● **Stored items**:
▬▬▬

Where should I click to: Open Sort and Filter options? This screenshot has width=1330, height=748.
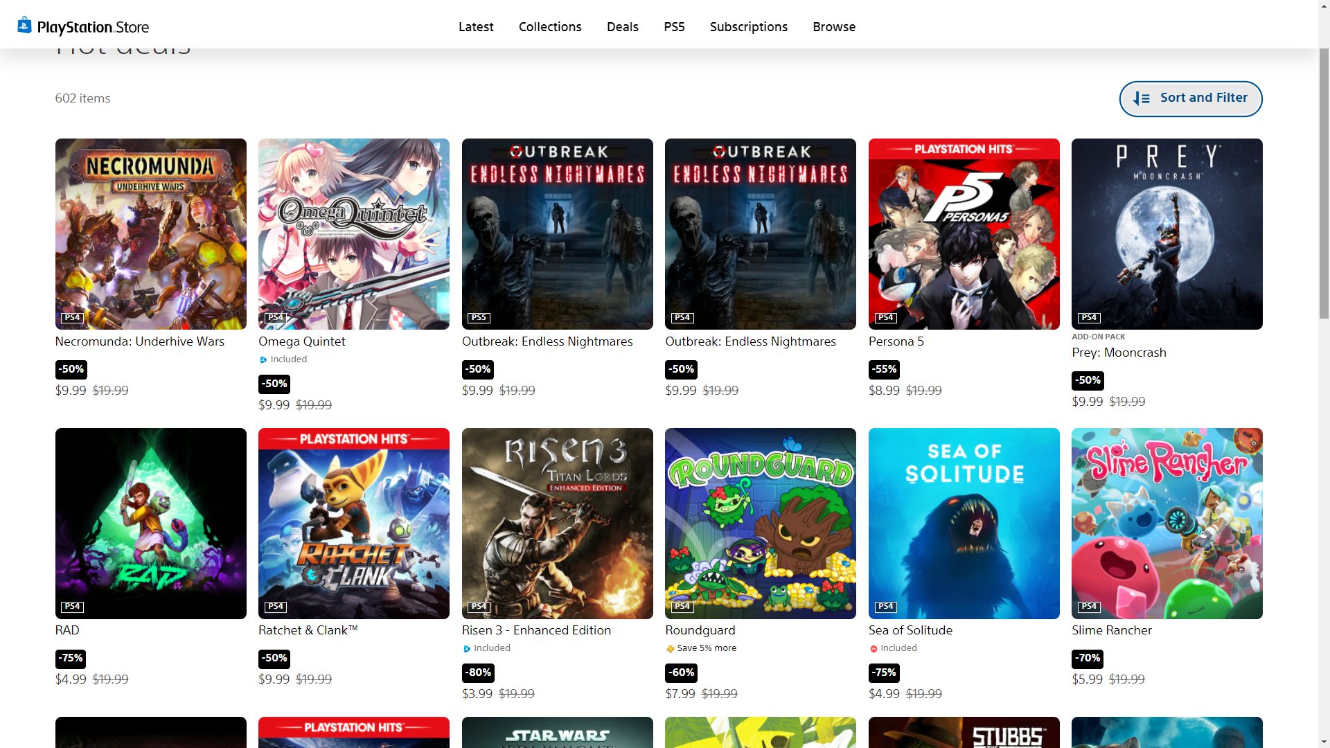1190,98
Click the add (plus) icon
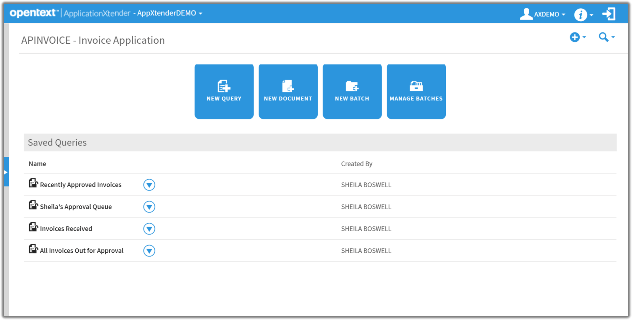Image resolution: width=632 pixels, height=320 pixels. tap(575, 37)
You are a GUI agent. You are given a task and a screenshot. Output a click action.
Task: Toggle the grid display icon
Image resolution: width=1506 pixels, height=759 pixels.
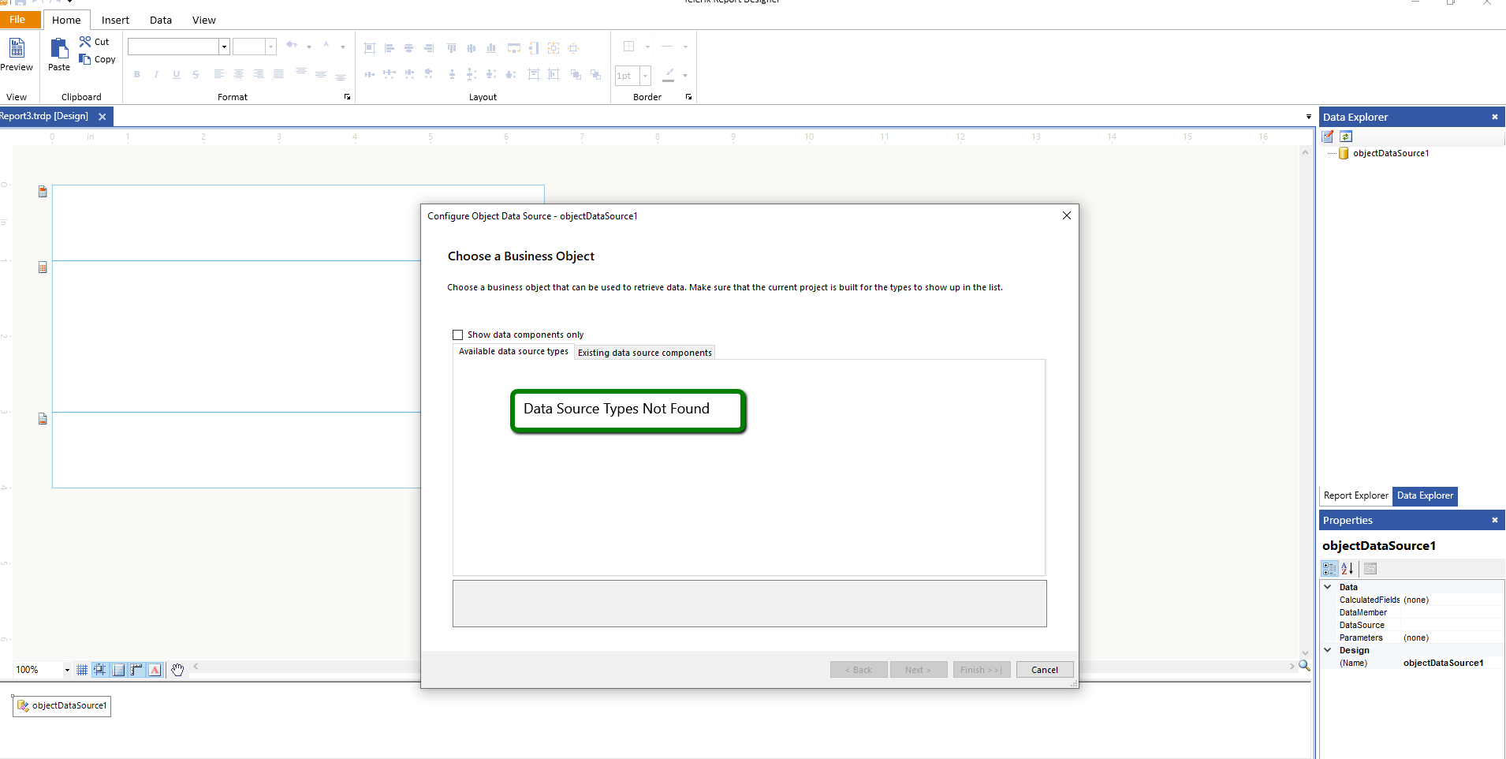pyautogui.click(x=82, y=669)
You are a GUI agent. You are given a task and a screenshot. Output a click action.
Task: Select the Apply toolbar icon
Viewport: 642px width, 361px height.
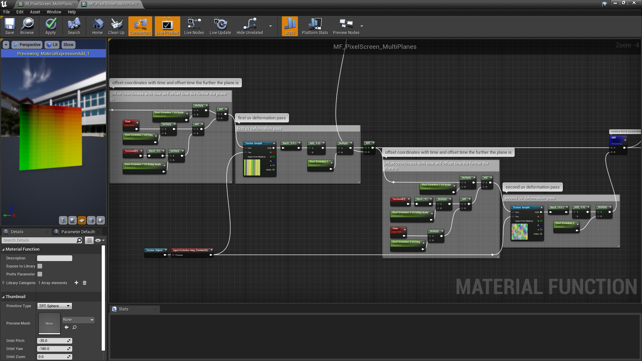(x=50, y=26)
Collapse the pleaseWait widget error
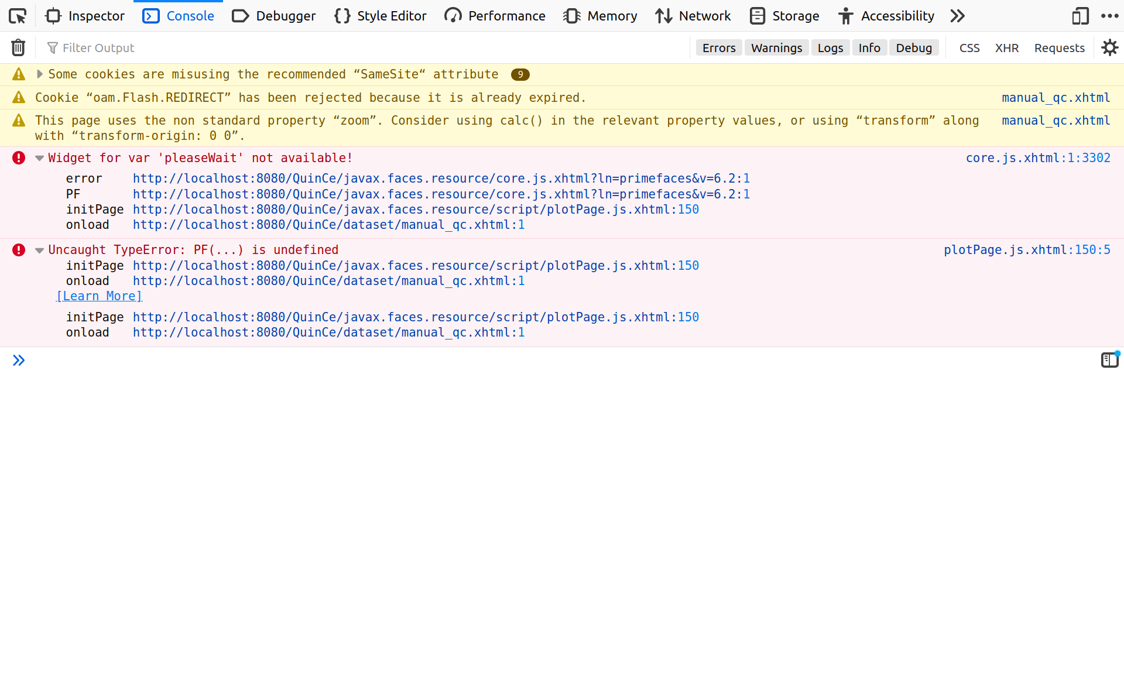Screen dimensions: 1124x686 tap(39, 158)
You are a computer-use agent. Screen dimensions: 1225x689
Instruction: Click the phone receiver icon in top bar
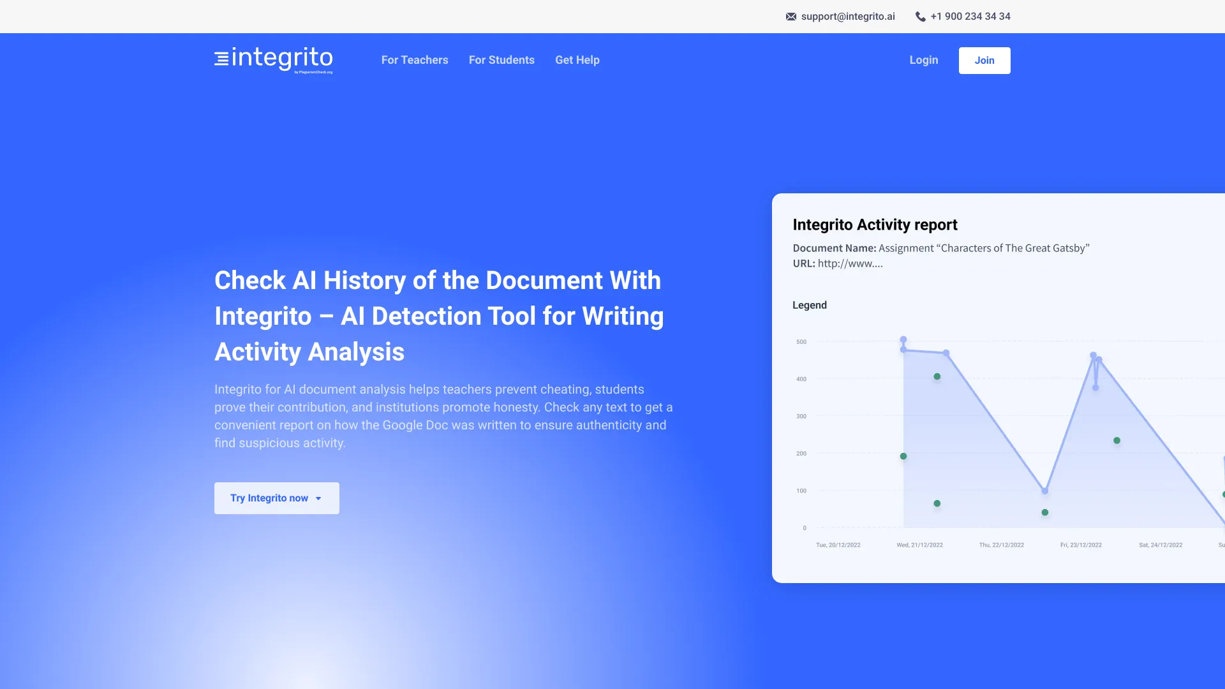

▬▬▬

Leaving out all pictures, print exactly the lines above from the one containing "Task: Select the Apply toolbar icon" through the last line of the entries.

● **Output for this exercise**:
Task: Select the Apply toolbar icon
Viewport: 642px width, 361px height.
(x=50, y=26)
Collapse the pleaseWait widget error
Screen dimensions: 1124x686 tap(39, 158)
You are a computer-use agent. Screen dimensions: 1225x689
Instruction: Click the phone receiver icon in top bar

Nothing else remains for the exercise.